Mystified, but extremely excited, I went immediately to the far wall and took down the two wooden hammers he referred to. Of all the wonderful things in this great room, these were the most innocuous and I had asked about them long before. He had told me then that they were no more than mementos carved for him by an old friend, replicas of the hammers that he used in beating silver. As I retrieved them he strode across the room and closed the great doors, dropping the bar in place to lock them.

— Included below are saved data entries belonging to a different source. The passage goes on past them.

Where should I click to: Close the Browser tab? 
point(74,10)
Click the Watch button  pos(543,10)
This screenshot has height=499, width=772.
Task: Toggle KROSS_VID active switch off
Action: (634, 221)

"Bring them here." I crossed to where he stood in the middle of the floor. "Give me one of them." I did so. "Now stand there, opposite me. Move back, further. Now look down. What do you see?"
"The floor. The end of a board. Like the one at your feet.
The same board."
"What else?"
"The studs that hold it in place."
"Put the end of your handle on the left stud." I did. It fitted perfectly. "Now push down, hard and steady." I felt my eyes grow wide as the stud sank into the floor and its neighbour in the opposite corner of the board rose out of its hole. "That's enough! Now, take hold of the raised stud and lift."
The board came out of the floor easily, revealing a long case of highly polished wood in the recess beneath. Carved into the lid of this box, about two-thirds of the way up its length from where I stood, a star was inlaid in silver, trailing long, arcing streamers of gold behind it. I stood gating at it, seeing the significance of the symbol immediately and wondering what miracle might be contained beneath it.
My uncle interrupted my trance by leaning over to grasp the ends of a leather strap that lay on top of the case at his end. "Hey," he said, "this is only the case. Lift it out." I fumbled for the strap at my end and we lifted it together. It was not heavy. Balancing it between us, we carried it to the light and placed it reverently on a table top. I ran my fingertips through the dust that coated it, marvelling at the silken smoothness of the polished wood. "Hold the ridge on the bottom at your end."
My fingers sought and found the ridge and then held it firm while he twisted something and pulled the cover free. A rush of blood to my head almost deprived me of my senses as I saw what lay inside. Of course, it was the Sword.
It lies here beside me as I write. Men have talked of it for years now, even the men who own this land today. Many search for it, and there are already people living in this land who doubt it ever was. No such Sword existed, they say, save in the minds of dreamers and minstrels. I could have told them that they were wrong, but they did not even know I was nearby, and had they seen me they would have killed me instantly, so I left them to their ignorance and their doubts.
Many eyes have seen this Sword, but none lives today, save only myself, who ever held it. It came into the lives of ordinary men in one moment of pure magic, and from that day forward, all men believed it to be truly magical, and I suppose it is, if the word magical means not of this earth.
I write of ordinary men and how the Sword came into their lives in a summer moment, so I must now, I suppose, think of myself as being extraordinary, since it came into my life fully thirty years and more before any other saw it. Mine were among the first eyes ever to gaze upon its beauty, and I was shown it by the man who made it, and I, myself, became the eventual Keeper of the Sword. That, I know, would make me extraordinary if nothing else did. My name is whispered in fear and awe today. Magician, they call me; sorcerer. That makes me extraordinary.